Publishers Weekly
08/21/2023
Comedian and musician Watts debuts with an animated love letter to Great Falls, Mont., that recounts his tangled coming-of-age there. In 1976, when Watts was four, he moved with his Black American father and white French mother from Madrid to Great Falls after his father was assigned to a nearby Air Force base. In junior high, competitive drama competitions gave Watts his first taste of onstage success, and through high school—even as he took up smoking weed, chugging Robitussin, and participating in acts of vandalism—he never stopped chasing that rush, consistently playing in bands and performing bizarre, Andy Kaufman–style improv and stand-up comedy. After high school, Watts set off for Seattle, where he joined the band Maktub, and then for New York City, where he gigged at comedy clubs until his star rose and he started making nightly appearances on The Late, Late Show. He ties it all together with a third-act return to Great Falls to care for his dying mother, during which he unpacks the influence Montana had on his life and career, and concludes, “there’s no place better.” Watts is a droll, endearing narrator, delivering his account with the rapid-fire patter of a good improv act. Budding performers and comedy fans alike will find much to love.Agent: David Larabell, CAA. (Oct.)
From the Publisher
*A Vulture Best Comedy Book of 2023*
"Reminiscent of experimental meta-memoirs like A Heartbreaking Work of Staggering Genius, Great Falls, MT is earnest, optimistic, and future-forward but also nostalgic for (and critical of) times gone by, particularly the ’90s grunge boom and that greater Pacific Northwest–based cultural moment." –Vulture
"Joyful" –The New York Times Book Review
“Fans of Watts will revel in this enjoyable stroll into the past, and those new to him could have no better introduction.” –Kirkus
“Watts is a droll, endearing narrator, delivering his account with the rapid-fire patter of a good improv act. Budding performers and comedy fans alike will find much to love.”–Publishers Weekly
"The rhythms, spontaneity, and wide-eyed curiosity of Watts’s singular musical-comedy act work monumentally well as a book... Most affecting: Watts’s visceral and immersive first-hand account of the ’90s grunge boom and the comedy scenes from later in that decade along with some sweet and honest passages about his parents." –Vulture, Best Comedy Book of 2023 Roundup
“It makes sense that one of our most original and surreal comedians would have an upbringing to match, having been forged in the crucible of Montana via Europe. Reggie’s telling of his story is a delight, exceeded only by my ability to use “crucible” in a sentence.” –Conan O’Brien
“This gripping memoir is equal parts relatable small-town upbringing and unfathomable noise-wizard jazz-clown origin story. Eleventy stars!” –Nick Offerman
“Reggie Watts fits in no box. He is no type of person. Find out how this fascinating and fascinated dude came to be by reading the combination of words he put together on the pages in this book and maybe you will love him like I do.” –Sarah Silverman
“Great Falls, MT deepens my understanding of Reggie Watts while keeping the mysteriousness around his incredible art intact. How did this brilliant, wonderful person get here? This book makes his path seem like something more logical than improbable. Of course he became this person! It’s the same way I feel about Liverpool and The Beatles, or Minneapolis and Prince." –Fred Armisen
Kirkus Reviews
★ 2023-07-26
A pleasingly offbeat memoir of growing up biracial on the Montana plains.
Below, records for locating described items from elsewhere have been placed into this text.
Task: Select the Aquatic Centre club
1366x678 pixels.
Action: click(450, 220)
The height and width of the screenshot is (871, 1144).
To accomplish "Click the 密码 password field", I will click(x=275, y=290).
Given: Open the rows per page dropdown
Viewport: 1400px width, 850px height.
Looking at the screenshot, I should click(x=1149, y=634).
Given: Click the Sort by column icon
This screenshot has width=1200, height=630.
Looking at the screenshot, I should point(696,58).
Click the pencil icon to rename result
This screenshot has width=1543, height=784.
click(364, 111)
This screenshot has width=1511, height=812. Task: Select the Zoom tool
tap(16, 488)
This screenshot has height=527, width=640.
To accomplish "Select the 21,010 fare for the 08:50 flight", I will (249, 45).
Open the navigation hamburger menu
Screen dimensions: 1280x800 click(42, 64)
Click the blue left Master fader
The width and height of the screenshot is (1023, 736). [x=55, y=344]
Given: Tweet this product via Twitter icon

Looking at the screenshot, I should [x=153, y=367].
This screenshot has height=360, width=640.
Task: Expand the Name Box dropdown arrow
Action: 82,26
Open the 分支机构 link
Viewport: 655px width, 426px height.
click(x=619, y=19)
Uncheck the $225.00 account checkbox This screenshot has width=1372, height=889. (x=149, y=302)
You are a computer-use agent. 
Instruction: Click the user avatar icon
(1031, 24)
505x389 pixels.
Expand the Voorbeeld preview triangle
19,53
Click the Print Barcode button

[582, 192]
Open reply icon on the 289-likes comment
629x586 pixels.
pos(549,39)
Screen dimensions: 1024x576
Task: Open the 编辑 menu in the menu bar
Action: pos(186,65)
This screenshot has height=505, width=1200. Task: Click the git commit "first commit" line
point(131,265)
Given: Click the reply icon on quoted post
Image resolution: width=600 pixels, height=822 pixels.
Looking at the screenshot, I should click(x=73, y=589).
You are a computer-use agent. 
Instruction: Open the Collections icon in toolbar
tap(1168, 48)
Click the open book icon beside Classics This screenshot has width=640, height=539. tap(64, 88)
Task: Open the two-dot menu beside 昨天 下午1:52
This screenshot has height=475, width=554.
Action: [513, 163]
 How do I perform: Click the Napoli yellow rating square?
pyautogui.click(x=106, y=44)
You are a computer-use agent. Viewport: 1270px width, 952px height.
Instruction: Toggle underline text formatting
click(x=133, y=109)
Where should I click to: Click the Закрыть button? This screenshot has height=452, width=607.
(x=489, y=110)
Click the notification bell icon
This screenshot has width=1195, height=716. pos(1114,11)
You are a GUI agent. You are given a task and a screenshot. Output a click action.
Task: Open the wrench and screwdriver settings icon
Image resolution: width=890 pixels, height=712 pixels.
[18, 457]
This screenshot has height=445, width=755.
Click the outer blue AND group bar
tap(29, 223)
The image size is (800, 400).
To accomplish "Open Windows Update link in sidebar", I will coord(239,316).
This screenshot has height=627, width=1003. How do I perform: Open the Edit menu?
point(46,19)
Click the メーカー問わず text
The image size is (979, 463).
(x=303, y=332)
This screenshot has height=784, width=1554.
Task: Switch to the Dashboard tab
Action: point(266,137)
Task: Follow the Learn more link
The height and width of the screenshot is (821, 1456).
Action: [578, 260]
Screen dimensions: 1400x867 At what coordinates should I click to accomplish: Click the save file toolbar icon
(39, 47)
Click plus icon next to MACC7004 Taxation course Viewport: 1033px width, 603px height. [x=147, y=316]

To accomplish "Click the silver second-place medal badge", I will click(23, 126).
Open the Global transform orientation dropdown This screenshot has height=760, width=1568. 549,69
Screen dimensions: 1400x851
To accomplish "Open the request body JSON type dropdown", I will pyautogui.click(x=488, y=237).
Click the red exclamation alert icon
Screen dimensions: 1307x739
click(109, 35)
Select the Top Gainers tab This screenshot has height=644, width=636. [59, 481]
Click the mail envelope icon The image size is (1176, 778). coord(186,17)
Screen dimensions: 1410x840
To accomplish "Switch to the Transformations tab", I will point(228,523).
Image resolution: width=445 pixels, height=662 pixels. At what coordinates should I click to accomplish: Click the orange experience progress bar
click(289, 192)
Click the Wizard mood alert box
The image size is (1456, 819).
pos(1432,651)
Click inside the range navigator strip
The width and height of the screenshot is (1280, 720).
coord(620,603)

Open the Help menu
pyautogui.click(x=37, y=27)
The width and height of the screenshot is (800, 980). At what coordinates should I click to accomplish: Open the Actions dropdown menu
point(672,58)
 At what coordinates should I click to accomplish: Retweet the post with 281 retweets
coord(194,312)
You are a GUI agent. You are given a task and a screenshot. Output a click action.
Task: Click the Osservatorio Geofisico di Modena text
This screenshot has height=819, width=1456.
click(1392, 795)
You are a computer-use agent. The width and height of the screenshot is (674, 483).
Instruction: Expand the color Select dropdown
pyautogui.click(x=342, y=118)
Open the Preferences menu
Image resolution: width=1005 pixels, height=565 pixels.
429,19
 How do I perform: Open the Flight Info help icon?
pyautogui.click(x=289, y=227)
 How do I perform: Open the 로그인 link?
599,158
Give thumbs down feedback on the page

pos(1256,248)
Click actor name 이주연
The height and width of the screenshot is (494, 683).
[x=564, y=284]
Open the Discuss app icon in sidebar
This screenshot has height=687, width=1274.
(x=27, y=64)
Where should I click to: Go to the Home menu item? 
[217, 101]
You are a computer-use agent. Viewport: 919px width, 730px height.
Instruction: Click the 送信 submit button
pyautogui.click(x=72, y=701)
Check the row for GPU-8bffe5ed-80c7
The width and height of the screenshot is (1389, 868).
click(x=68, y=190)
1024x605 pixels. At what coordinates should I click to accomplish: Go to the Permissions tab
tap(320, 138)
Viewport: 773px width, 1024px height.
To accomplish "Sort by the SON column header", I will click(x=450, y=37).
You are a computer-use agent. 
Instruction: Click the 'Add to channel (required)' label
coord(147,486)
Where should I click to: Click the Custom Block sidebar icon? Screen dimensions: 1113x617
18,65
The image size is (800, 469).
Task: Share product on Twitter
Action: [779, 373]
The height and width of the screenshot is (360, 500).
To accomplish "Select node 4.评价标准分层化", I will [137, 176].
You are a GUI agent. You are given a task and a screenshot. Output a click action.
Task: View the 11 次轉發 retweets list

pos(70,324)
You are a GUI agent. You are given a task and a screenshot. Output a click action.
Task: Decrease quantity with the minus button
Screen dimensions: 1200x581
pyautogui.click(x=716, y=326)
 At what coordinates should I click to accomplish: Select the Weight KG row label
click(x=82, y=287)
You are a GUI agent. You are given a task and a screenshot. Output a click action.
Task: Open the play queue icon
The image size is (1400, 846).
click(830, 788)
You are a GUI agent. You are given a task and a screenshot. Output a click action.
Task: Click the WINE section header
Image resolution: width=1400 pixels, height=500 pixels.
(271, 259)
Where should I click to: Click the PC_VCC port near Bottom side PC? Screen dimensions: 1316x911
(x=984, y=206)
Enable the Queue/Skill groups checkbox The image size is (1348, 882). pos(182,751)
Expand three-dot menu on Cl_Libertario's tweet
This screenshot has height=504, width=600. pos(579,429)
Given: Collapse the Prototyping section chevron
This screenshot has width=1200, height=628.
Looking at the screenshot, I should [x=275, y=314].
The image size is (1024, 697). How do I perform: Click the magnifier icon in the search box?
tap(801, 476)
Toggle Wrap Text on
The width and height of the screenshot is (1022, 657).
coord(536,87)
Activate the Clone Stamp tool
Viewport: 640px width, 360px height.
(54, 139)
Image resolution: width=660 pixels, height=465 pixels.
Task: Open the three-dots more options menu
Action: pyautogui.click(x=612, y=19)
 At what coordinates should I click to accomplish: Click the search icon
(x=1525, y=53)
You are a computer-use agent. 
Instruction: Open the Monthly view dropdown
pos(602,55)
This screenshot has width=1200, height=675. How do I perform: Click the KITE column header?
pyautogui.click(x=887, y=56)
Watts, a comedian and house bandleader for the Late Late Show With James Corden, writes of his boyhood and teenage years in Great Falls, an Air Force town along the Missouri River that helped shape his future life as “a musician, comedian, and consummate weirdo.” The author was at first daunted by Montana’s trademark big sky, “so huge it felt like it could swallow me up at any moment,” but he soon came to be at home in a place that, in its own way, accepted him for who he was, even though he was “one of nine Black kids” in his high school and thus “an unknown quantity.” Early on in life, he writes, “I absorbed the reality of my jumbled identity, and I embraced it.” Among memories of star-crossed teen romance, the donning of various masks of identity—e.g., “the sensitive James Bond, the funny James Bond, the James Bond who respected women” and Duckie of John Hughes film fame—and occasional forays into behavior that he is sometimes reticent to discuss (not that it stops him from writing candidly), Watts deftly describes the formative 1980s pop cultural landmarks that formed him. Although his hometown had its shortcomings, quickly revealed once he took up residence after high school in Seattle and then Los Angeles, he writes, affectionately, that it allowed him to be whatever he wanted to be—which, in the end, turned out to be “weird, even among other weird people.” It all makes for a lively, endlessly entertaining rejoinder to Chuck Klosterman’s Fargo Rock City with a dash of Questlove for good measure. Watts captures a once-fresh era now rapidly receding into historical memory.
Fans of Watts will revel in this enjoyable stroll into the past, and those new to him could have no better introduction.